HOW TO COMPLETE THIS TASK: Please print the whole listing below exactly as it stands.
******************************
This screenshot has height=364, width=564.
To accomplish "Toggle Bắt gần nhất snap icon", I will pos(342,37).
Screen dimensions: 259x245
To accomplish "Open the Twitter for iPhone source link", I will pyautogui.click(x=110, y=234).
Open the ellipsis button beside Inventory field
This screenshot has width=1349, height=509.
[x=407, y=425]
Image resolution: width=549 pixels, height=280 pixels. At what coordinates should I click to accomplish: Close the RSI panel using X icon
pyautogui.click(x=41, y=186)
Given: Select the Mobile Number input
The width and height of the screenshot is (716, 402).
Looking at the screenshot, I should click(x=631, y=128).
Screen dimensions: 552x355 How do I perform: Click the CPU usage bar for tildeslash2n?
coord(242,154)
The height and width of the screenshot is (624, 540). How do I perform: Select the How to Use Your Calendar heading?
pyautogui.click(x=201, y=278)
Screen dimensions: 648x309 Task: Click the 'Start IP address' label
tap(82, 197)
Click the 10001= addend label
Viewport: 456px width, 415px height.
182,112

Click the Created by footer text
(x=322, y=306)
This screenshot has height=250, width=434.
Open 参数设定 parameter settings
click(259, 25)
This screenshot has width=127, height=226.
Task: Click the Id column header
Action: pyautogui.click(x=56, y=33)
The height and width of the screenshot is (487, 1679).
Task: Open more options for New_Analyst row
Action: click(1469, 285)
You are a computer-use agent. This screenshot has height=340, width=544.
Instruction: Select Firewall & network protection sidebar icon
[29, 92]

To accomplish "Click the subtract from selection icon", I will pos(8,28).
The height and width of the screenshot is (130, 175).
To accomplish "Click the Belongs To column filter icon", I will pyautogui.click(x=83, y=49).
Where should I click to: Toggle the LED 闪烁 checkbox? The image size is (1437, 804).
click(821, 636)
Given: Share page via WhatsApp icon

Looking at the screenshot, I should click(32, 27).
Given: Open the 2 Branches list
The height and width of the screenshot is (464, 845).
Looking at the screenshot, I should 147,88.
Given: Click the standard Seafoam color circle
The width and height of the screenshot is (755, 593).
******************************
SOLUTION TO THIS TASK:
This screenshot has height=364, width=564.
To accomplish "Toggle Bắt gần nhất snap icon", I will pos(342,37).
Screen dimensions: 259x245
To accomplish "Open the Twitter for iPhone source link", I will pyautogui.click(x=110, y=234).
Open the ellipsis button beside Inventory field
This screenshot has width=1349, height=509.
[x=407, y=425]
Image resolution: width=549 pixels, height=280 pixels. At what coordinates should I click to accomplish: Close the RSI panel using X icon
pyautogui.click(x=41, y=186)
Given: Select the Mobile Number input
The width and height of the screenshot is (716, 402).
Looking at the screenshot, I should click(x=631, y=128).
Screen dimensions: 552x355 How do I perform: Click the CPU usage bar for tildeslash2n?
coord(242,154)
The height and width of the screenshot is (624, 540). How do I perform: Select the How to Use Your Calendar heading?
pyautogui.click(x=201, y=278)
Screen dimensions: 648x309 Task: Click the 'Start IP address' label
tap(82, 197)
Click the 10001= addend label
Viewport: 456px width, 415px height.
182,112

Click the Created by footer text
(x=322, y=306)
This screenshot has height=250, width=434.
Open 参数设定 parameter settings
click(259, 25)
This screenshot has width=127, height=226.
Task: Click the Id column header
Action: pyautogui.click(x=56, y=33)
The height and width of the screenshot is (487, 1679).
Task: Open more options for New_Analyst row
Action: click(1469, 285)
You are a computer-use agent. This screenshot has height=340, width=544.
Instruction: Select Firewall & network protection sidebar icon
[29, 92]

To accomplish "Click the subtract from selection icon", I will pos(8,28).
The height and width of the screenshot is (130, 175).
To accomplish "Click the Belongs To column filter icon", I will pyautogui.click(x=83, y=49).
Where should I click to: Toggle the LED 闪烁 checkbox? The image size is (1437, 804).
click(821, 636)
Given: Share page via WhatsApp icon

Looking at the screenshot, I should click(32, 27).
Given: Open the 2 Branches list
The height and width of the screenshot is (464, 845).
Looking at the screenshot, I should 147,88.
Given: Click the standard Seafoam color circle
The width and height of the screenshot is (755, 593).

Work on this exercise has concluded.